> **Exercise**
You are asked to reproduce the listing exactly and to omit its pictures.

> **Material to process**

=== Section Start ===

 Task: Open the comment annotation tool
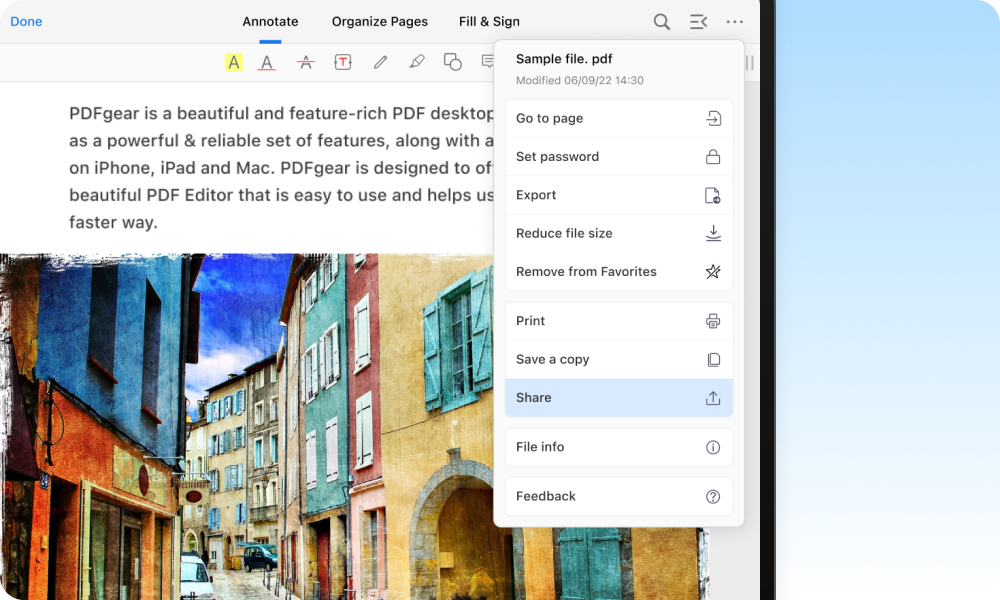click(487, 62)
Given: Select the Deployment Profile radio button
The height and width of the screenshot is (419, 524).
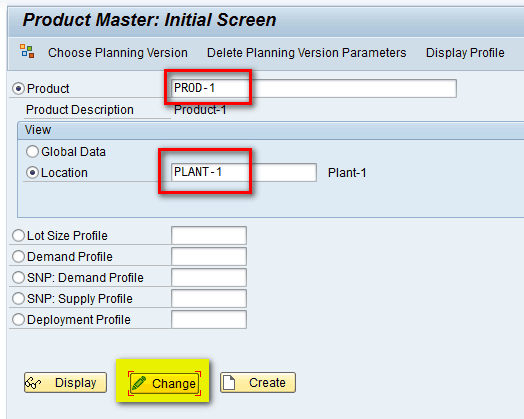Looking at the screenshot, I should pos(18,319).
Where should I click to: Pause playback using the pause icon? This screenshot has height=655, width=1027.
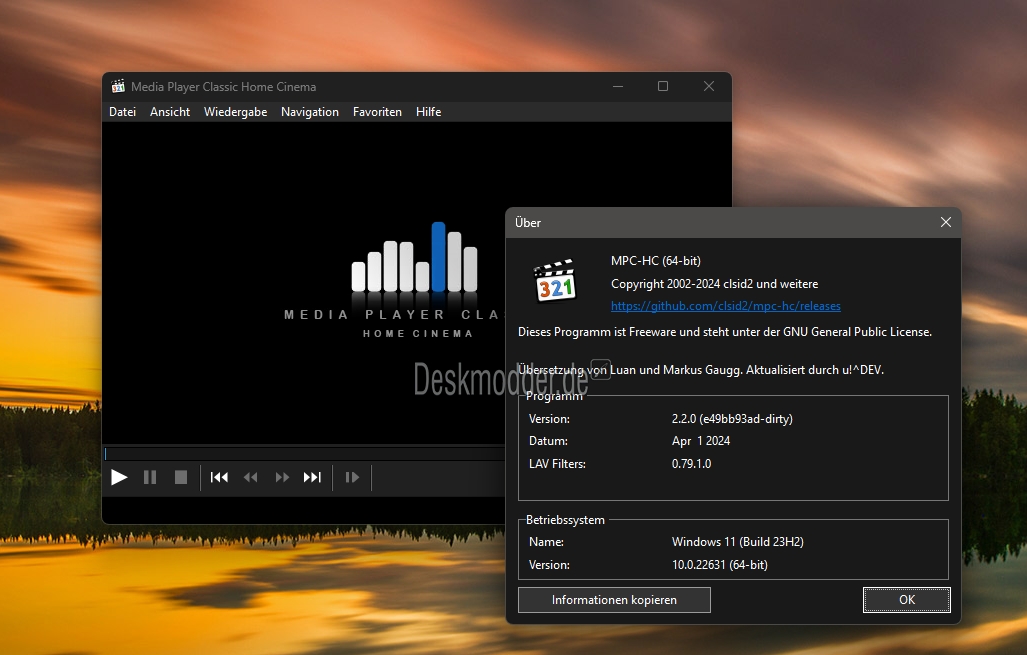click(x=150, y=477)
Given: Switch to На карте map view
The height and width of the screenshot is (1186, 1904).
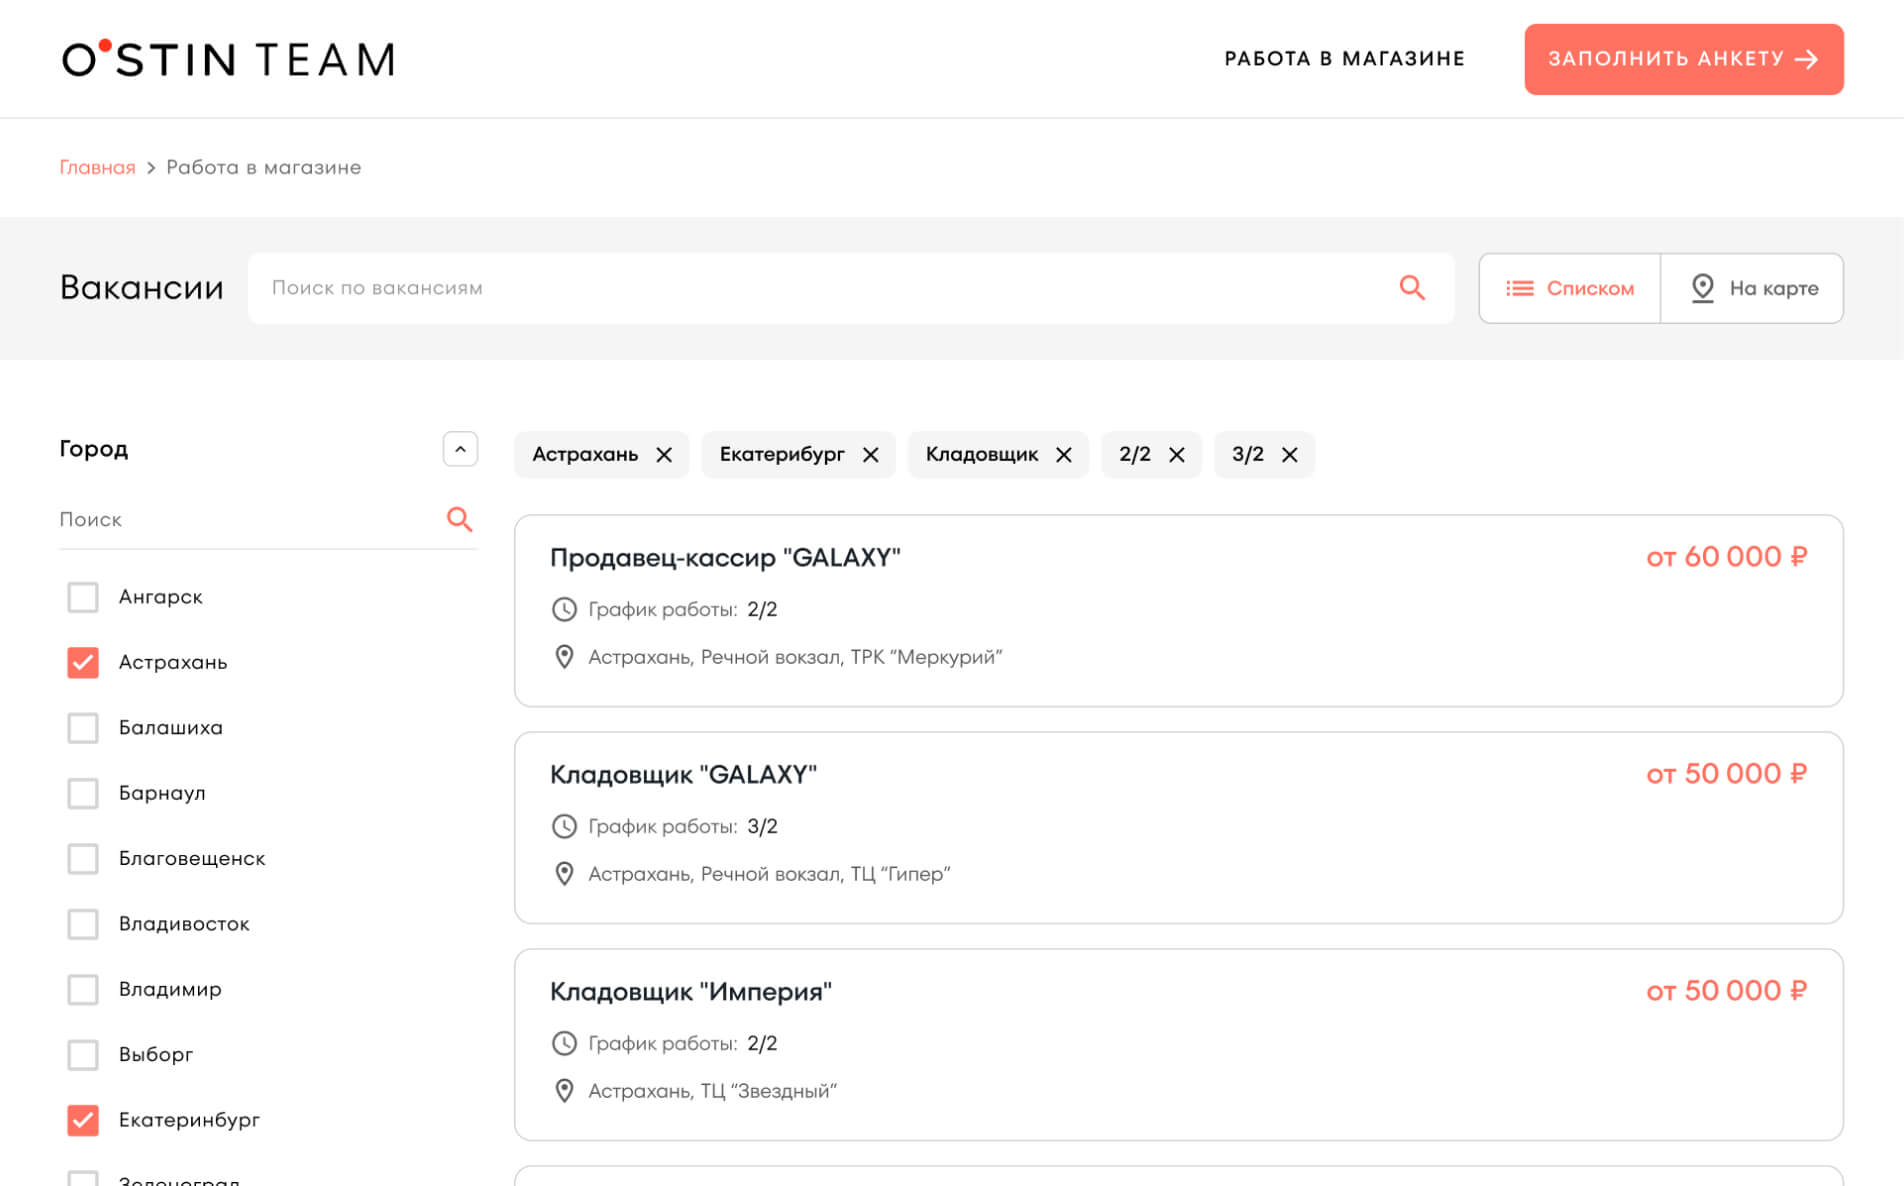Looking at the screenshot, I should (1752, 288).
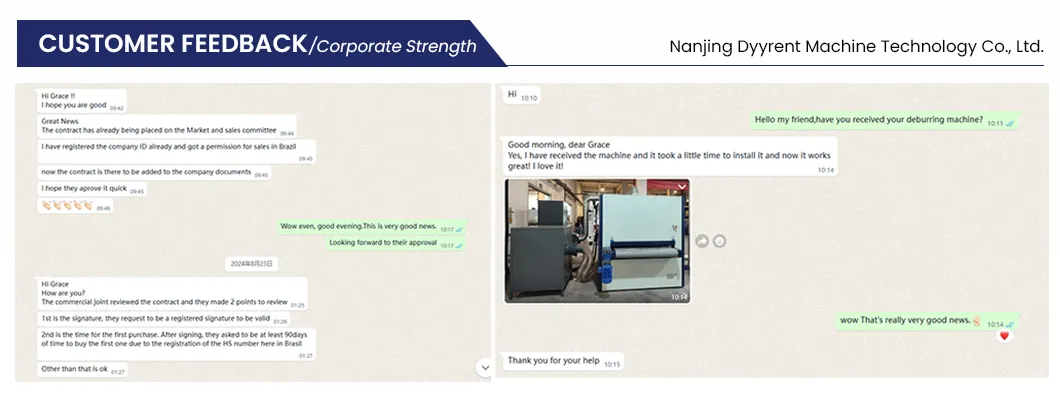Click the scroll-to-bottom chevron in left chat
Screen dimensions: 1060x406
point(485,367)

=== Section End ===

> **Answer section**
 Task: Open the comment annotation tool
click(487, 62)
Given: Select the Deployment Profile radio button
The height and width of the screenshot is (419, 524).
Looking at the screenshot, I should pos(18,319).
Where should I click to: Pause playback using the pause icon? This screenshot has height=655, width=1027.
click(x=150, y=477)
Given: Switch to На карте map view
The height and width of the screenshot is (1186, 1904).
Looking at the screenshot, I should (1752, 288).
Click the scroll-to-bottom chevron in left chat
Screen dimensions: 1060x406
point(485,367)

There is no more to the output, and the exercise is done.